▸ **RECORDS FOR THIS EXERCISE**:
- Opening Delimiter -

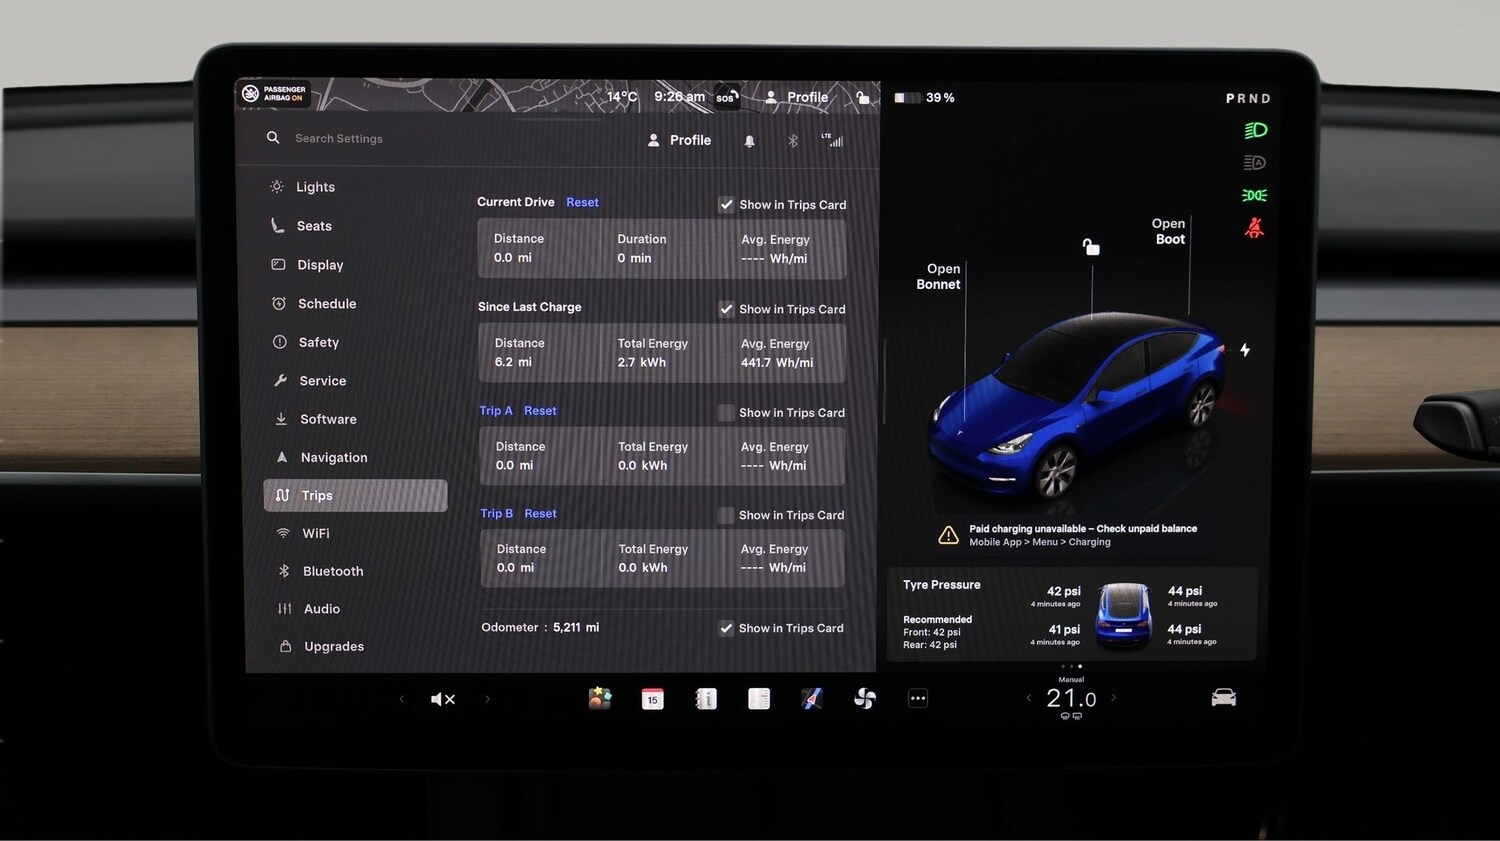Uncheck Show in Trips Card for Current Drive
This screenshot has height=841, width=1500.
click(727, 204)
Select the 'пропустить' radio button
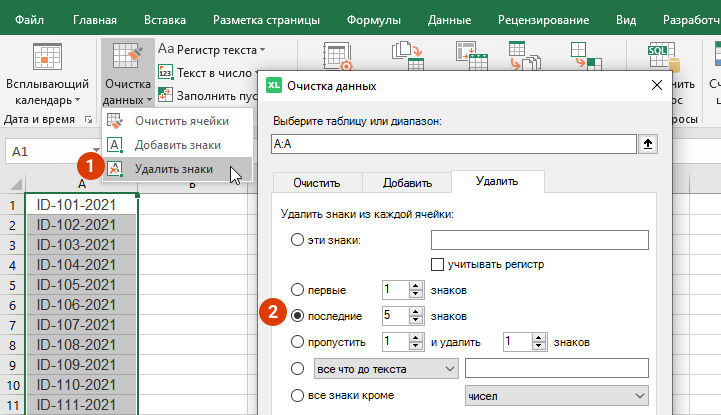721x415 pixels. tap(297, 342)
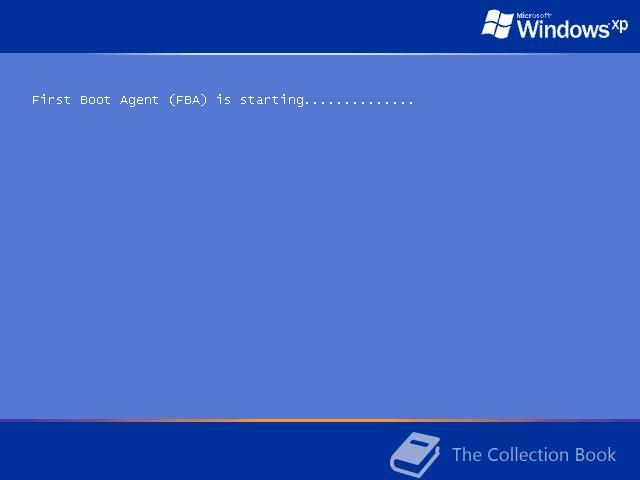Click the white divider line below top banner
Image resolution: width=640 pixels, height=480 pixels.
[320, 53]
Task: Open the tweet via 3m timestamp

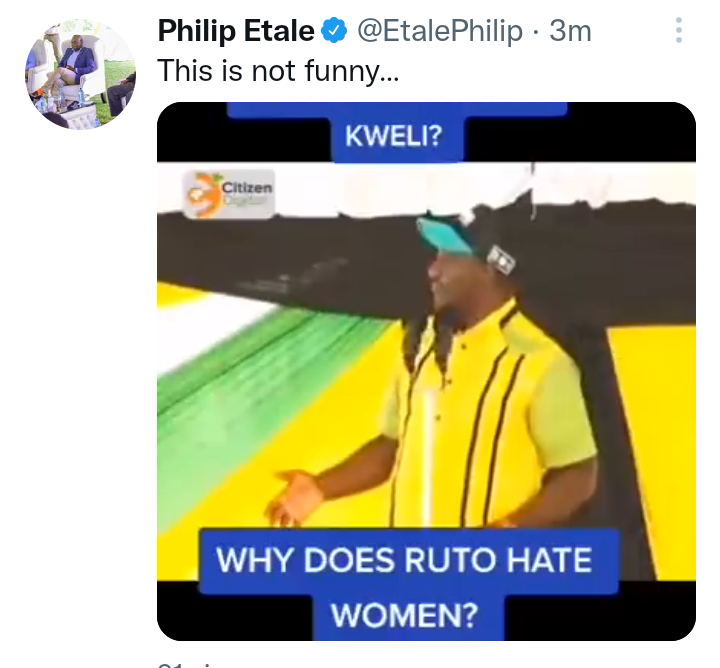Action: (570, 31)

- Closing Delimiter -
- Opening Delimiter -

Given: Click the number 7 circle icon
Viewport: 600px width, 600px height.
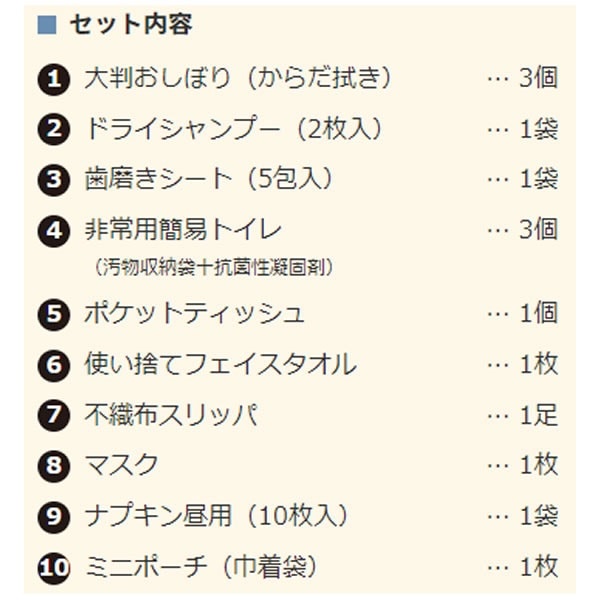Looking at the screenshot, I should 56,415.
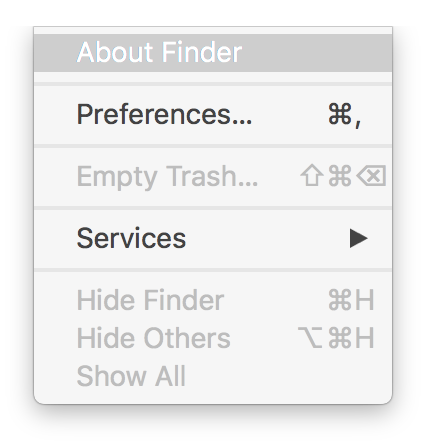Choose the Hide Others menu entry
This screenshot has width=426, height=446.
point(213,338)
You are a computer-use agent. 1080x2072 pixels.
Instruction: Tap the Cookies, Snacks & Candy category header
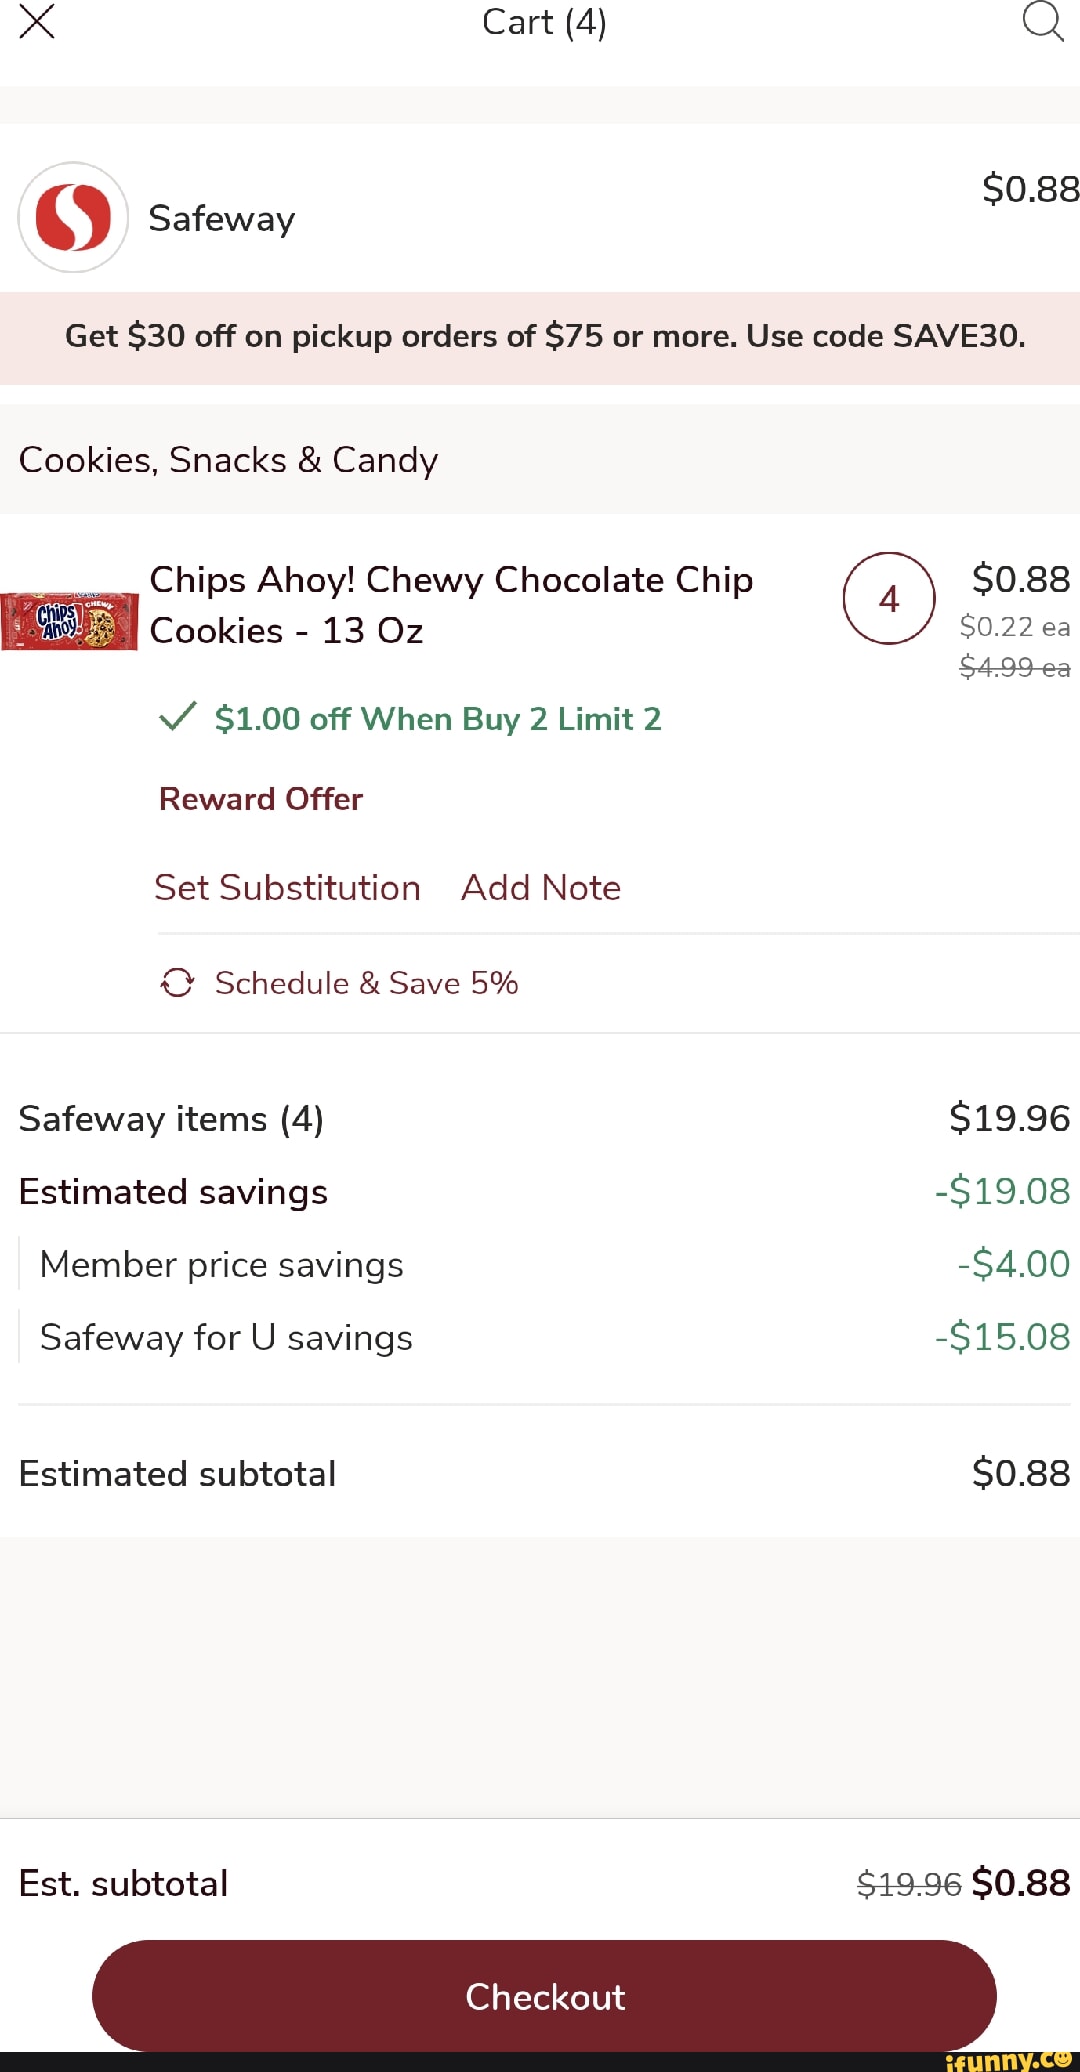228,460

- Closing Delimiter -
- Opening Delimiter -

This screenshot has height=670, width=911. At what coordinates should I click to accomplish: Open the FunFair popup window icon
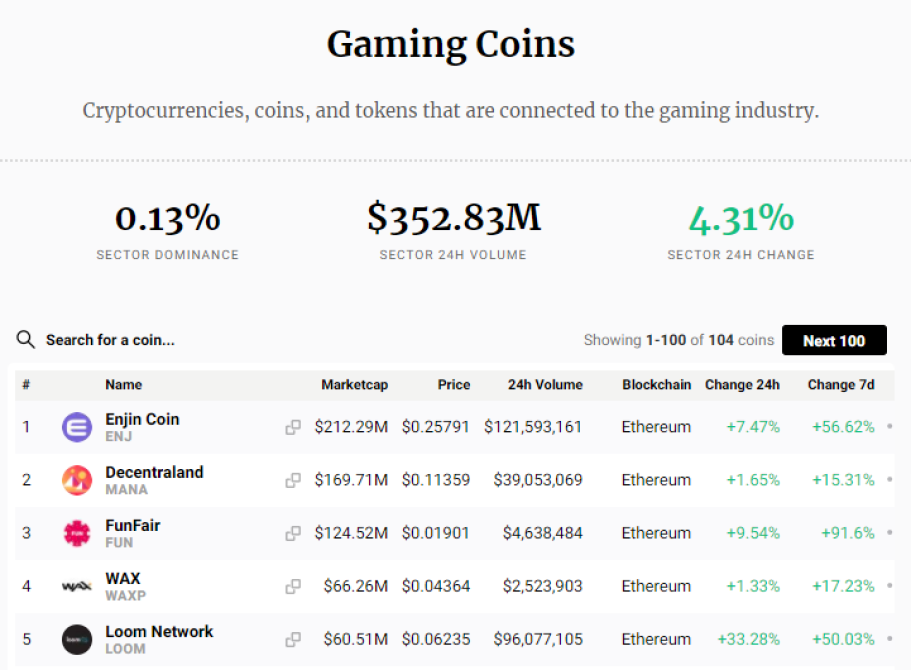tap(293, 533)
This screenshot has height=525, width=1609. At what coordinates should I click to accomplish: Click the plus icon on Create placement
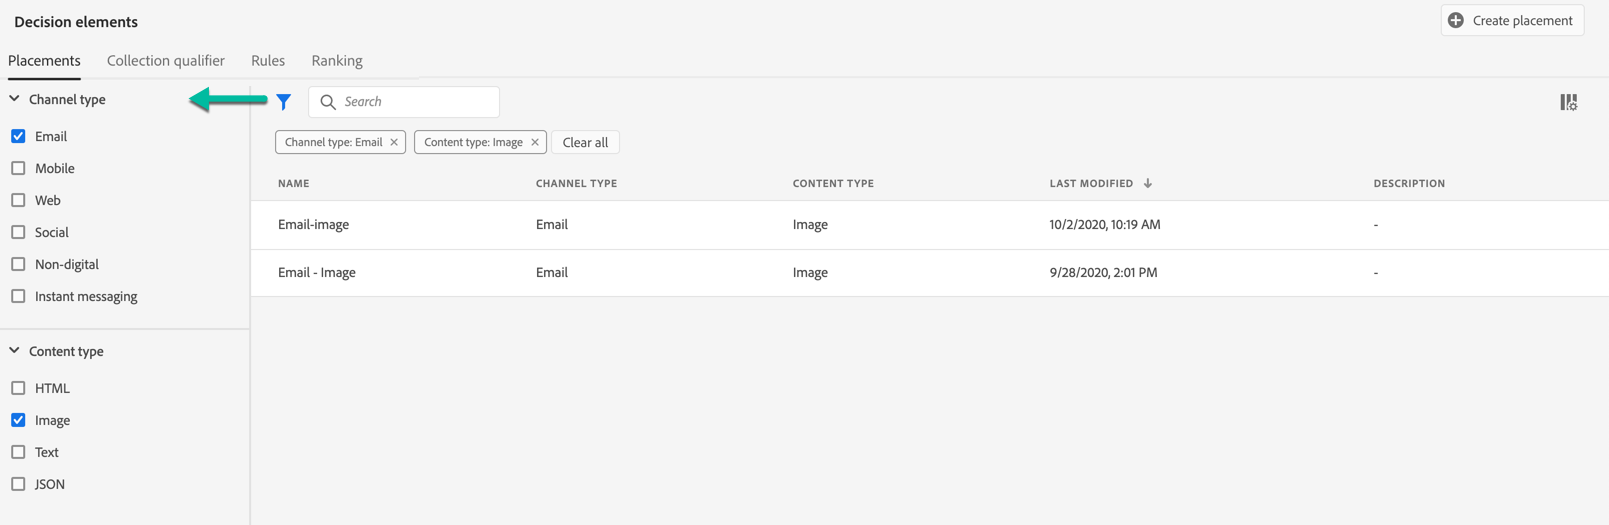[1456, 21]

- Closing Delimiter -

▸ **PROBLEM DETAILS**:
Return the stretch of data that begins with the line showing "Given: Click the number 7 circle icon" and goes on through the line showing "You are a computer-use", exactly, with pictures removed.

▸ **ANSWER TO THIS EXERCISE**:
Given: Click the number 7 circle icon
Viewport: 600px width, 600px height.
Looking at the screenshot, I should 56,415.
Choose the Hide Others menu entry
This screenshot has width=426, height=446.
point(213,338)
You are a computer-use agent. 1080x2072 pixels.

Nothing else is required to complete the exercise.